**Instructions**
a) Reproduce the passage on Argus fraud scoring between "Traditional fraud detection" and "single anomalous metric.", inclusive.
b) Pick up the passage on Argus fraud scoring after its final sentence and keep writing it.

**Document section**
We didn't just build a scoring system — we validated it. We took all 335 revoked providers in our dataset, removed the revocation flag, and re-scored them using only behavioral signals.
| Metric | Current Result |
|---|---|
| Revoked providers detected, blind provider-level | 306 / 335 (91.34%) |
| Revoked cases detected, blind case-level | 779 / 862 (90.37%) |
| Non-revoked provider baseline flagging | 51.47% |
| Detection lift over non-revoked baseline | 1.77x |
| Felony-related revocations detected | 100% |
| Billing-abuse revocations detected | 94.12% |
Methodology: The retrospective validation endpoint (/api/validation) removes the revoked_provider signal and re-scores providers using only behavioral signals, including peer comparisons, enrollment context, charge patterns, and concentration metrics. In the current artifact, 306 of 335 revoked providers still land in the review or high_risk bands without using the revocation label.
Source of truth: data/validation/retrospective_results.json powers the API response and the judge-facing validation story.
Try it live: argus.precise-lab.com/api/validation
The site is behind HTTP basic auth during judging. If access fails, contact [email protected].
Traditional fraud detection produces a single risk score. Argus computes two independent scores for every case. A provider with high volume (risk signal) who is enrolled, Medicare-participating, and peer-aligned on all other metrics (legitimacy signals) won't be flagged — the legitimacy score contextualizes the risk. This reduces false positives and ensures providers aren't flagged on a single anomalous metric.

**Information given**
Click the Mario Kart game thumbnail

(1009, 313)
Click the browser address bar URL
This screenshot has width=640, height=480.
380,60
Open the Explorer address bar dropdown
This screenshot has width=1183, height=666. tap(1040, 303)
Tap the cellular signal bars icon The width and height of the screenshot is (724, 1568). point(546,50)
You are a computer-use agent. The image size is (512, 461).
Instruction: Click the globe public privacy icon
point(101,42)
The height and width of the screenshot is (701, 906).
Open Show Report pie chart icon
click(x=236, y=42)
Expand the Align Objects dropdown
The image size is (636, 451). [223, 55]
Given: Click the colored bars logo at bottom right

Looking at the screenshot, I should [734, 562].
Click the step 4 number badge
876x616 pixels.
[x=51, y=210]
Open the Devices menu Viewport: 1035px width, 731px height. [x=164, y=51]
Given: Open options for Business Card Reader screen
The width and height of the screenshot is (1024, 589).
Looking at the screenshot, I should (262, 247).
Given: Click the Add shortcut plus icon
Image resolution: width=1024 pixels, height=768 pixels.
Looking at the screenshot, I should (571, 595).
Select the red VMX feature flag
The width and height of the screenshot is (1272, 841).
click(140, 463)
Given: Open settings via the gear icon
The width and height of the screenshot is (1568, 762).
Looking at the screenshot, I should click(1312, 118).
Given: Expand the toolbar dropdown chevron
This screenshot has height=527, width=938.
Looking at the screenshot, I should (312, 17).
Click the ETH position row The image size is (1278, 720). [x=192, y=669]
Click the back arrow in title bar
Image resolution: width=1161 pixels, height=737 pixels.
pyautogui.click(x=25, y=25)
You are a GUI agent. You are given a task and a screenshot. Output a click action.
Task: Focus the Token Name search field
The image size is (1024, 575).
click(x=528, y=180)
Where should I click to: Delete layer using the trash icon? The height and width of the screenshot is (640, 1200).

**Answers**
a)
Traditional fraud detection produces a single risk score. Argus computes two independent scores for every case. A provider with high volume (risk signal) who is enrolled, Medicare-participating, and peer-aligned on all other metrics (legitimacy signals) won't be flagged — the legitimacy score contextualizes the risk. This reduces false positives and ensures providers aren't flagged on a single anomalous metric.

b)
The Isolation Forest anomaly model provides per-provider feature importance via leave-one-out approximation — not a global average, but which specific features drive this provider's anomaly score. Risk-increasing features shown in red, protective features in green, all computed in under 100ms.
Claims stream via Server-Sent Events, scored by the 13-signal engine in under 50 milliseconds. No batch jobs, no overnight processing — proactive detection as payments arrive.
A dedicated /api/fairness endpoint computes flagging rate disparities across geography and specialty using statistical parity difference, disparate impact ratio (EEOC four-fifths rule), and outlier detection. Configurable threshold. No demographic variables are used in scoring.
AWS Bedrock Claude powers three capabilities: text-to-SQL (analysts ask questions in plain English), risk narratives (structured signals summarized in plain language), and chat (conversational investigation). All AI output is advisory — the scoring engine is fully deterministic and AI-free.
Argus is designed as a decision-support system, not an autonomous enforcement engine.
- Human in the loop: analysts review evidence packages, take explicit case actions, and retain final decision authority.
- Explainable outputs: every case exposes the signals, thresholds, peer baselines, evidence provenance, and narrative explanation behind its score.
- Responsible ML use: the deterministic scoring engine remains primary; the Isolation Forest model is supportive and documented through a formal model card.
- Fairness monitoring: the
/api/fairnessworkflow measures flagging disparities across state and specialty using statistical parity difference, disparate impact ratio, and outlier analysis.
Supporting docs:
- Responsible AI considerations
- Risk scoring methodology
- Isolation Forest model card
- AI and open-source disclosure
Argus is designed to deploy into a government environment with minimal rework.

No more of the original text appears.